In my formative years, I found many reasons to dump girlfriends.
One I left because she did not know how to cross roads properly – which was exasperating as invariably we would end up on opposite sides.
Another could not stand any sport – any. I still don’t know how that is possible.
Another insisted I meet her mum after one date. I was 21, and that was just too much to handle.
They were all perfectly lovely and I wish them every happiness. It really was me, not them.
Anyway, in this catalogue of unfair dumpings (and there were more), I never ended a relationship with anyone because they were too poor.
But that is what restricted advice company 1825, part of Standard Life, is essentially doing as it axes 750 clients after reviewing whether they were receiving value for money.
They have, in Standard Life’s own words, “simpler financial needs” and will be given “alternative options about their ongoing service” – which sounds like something I may have said to those unfortunate young ladies all those years ago.
This cuts to the heart of what is going on in advice-land at the moment.
I appreciate that IFAs leaving clients because they are not rich enough is nothing new. There’s no judgment when I say that.

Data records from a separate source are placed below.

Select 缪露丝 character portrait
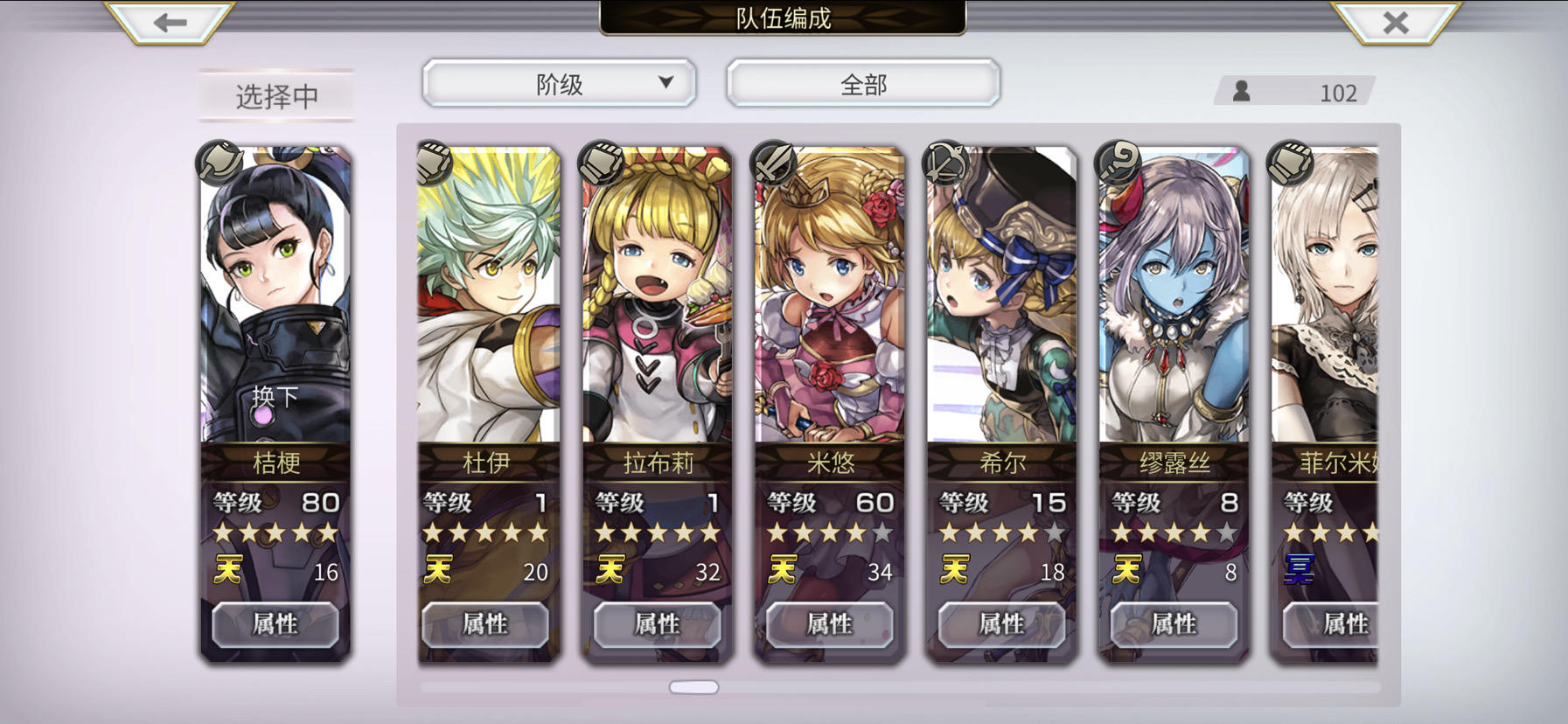This screenshot has height=724, width=1568. [1174, 295]
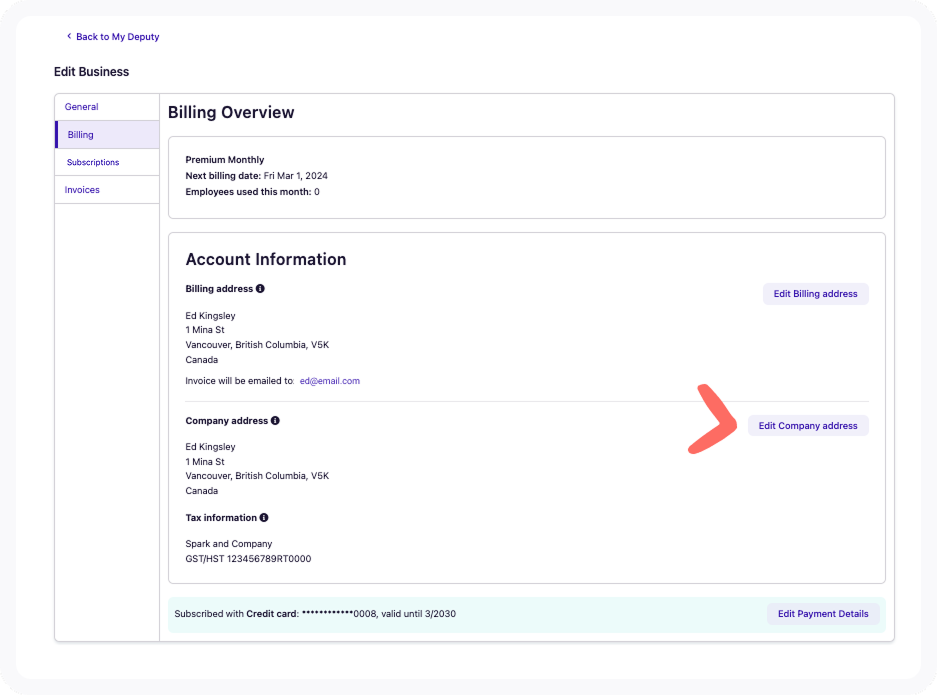
Task: Click the GST/HST tax number text
Action: point(248,559)
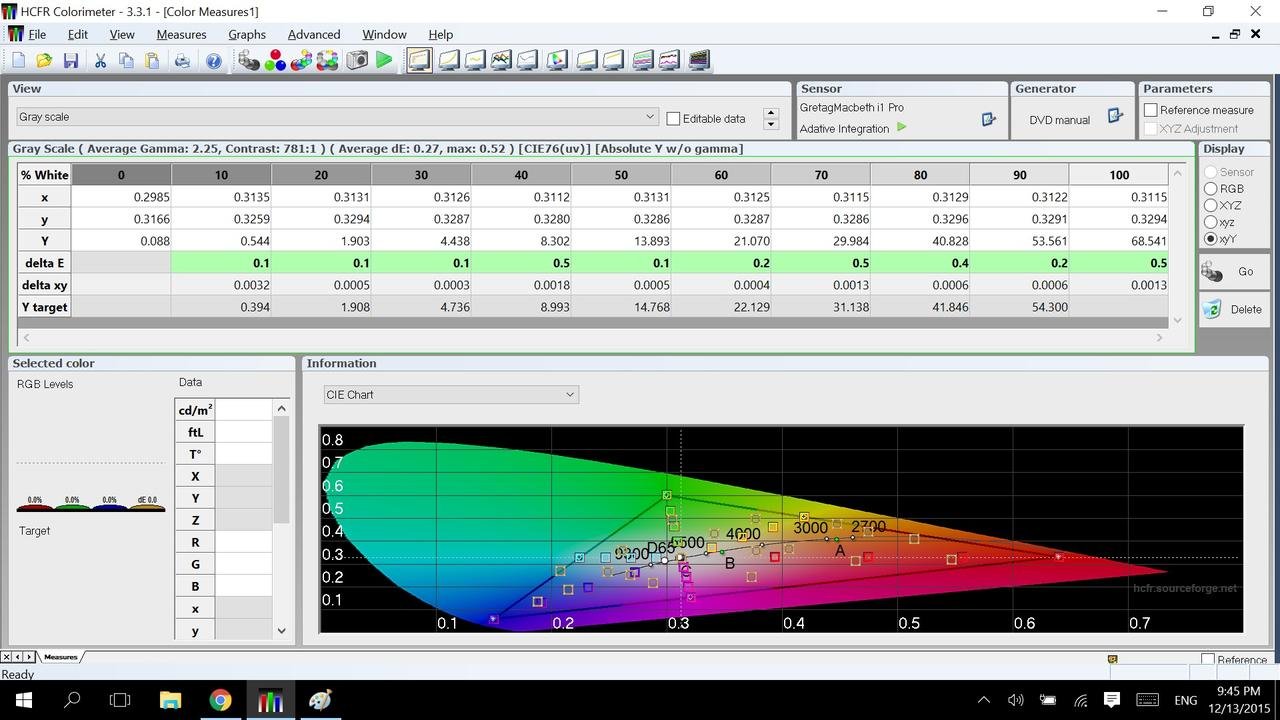Viewport: 1280px width, 720px height.
Task: Select the XYZ display radio button
Action: pyautogui.click(x=1210, y=205)
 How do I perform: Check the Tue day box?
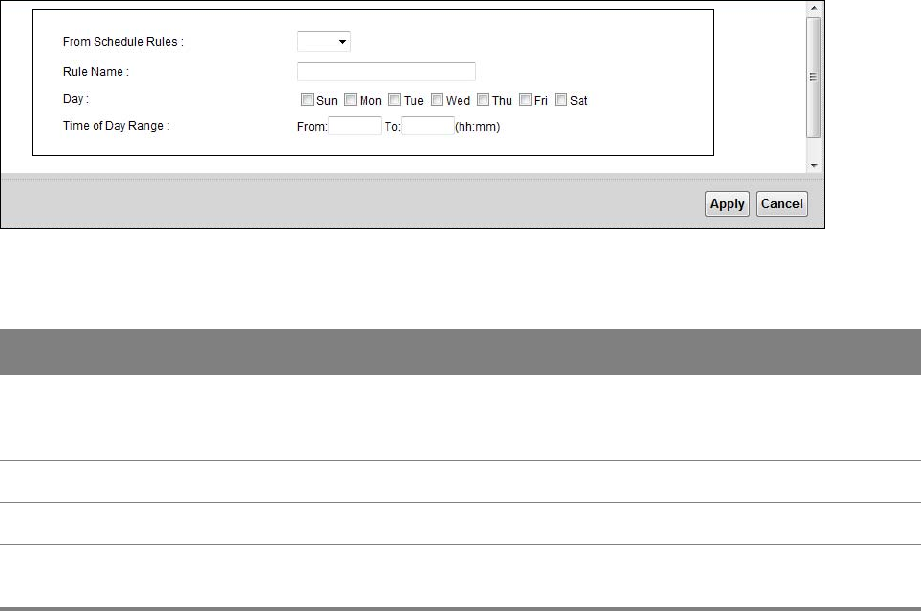395,100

Advisers are businesspeople and businesses need to make money if they are going to survive.
Consumers have to face the fact that advice is not for all.
The red tape that has been forced on companies – often for good reason, sometimes not – has made giving advice to the less wealthy practically impossible.
We were warned this would be the direction of travel ever since the Retail Distribution Review. And this could well be where we end up with defined benefit transfers if contingent charging is banned – which it should be, because looked on from an external point of view it seems to have too detrimental an impact on decision-making.
Neither should we have a return to the pre-RDR world, good though it was for advisers who did nothing for their trail commission, it was also highly damaging for consumers.
But where does this leave us? Where can a middle income person go to get advice on pensions and investments?
How much damage is being done to individual savers because they do not have access to any kind of independent support, particularly when invariably getting advice leads to better outcomes than not?
It is possible that this is where Lloyds and Schroders think they can steal a march with their tie-up.
The cull of the poorer client has left a gulf there for bank customers, and with Lloydsyou have the biggest bank of them all.
But I cannot see how even they will be able to come up with an affordable model, not without some kind of cross-subsidy.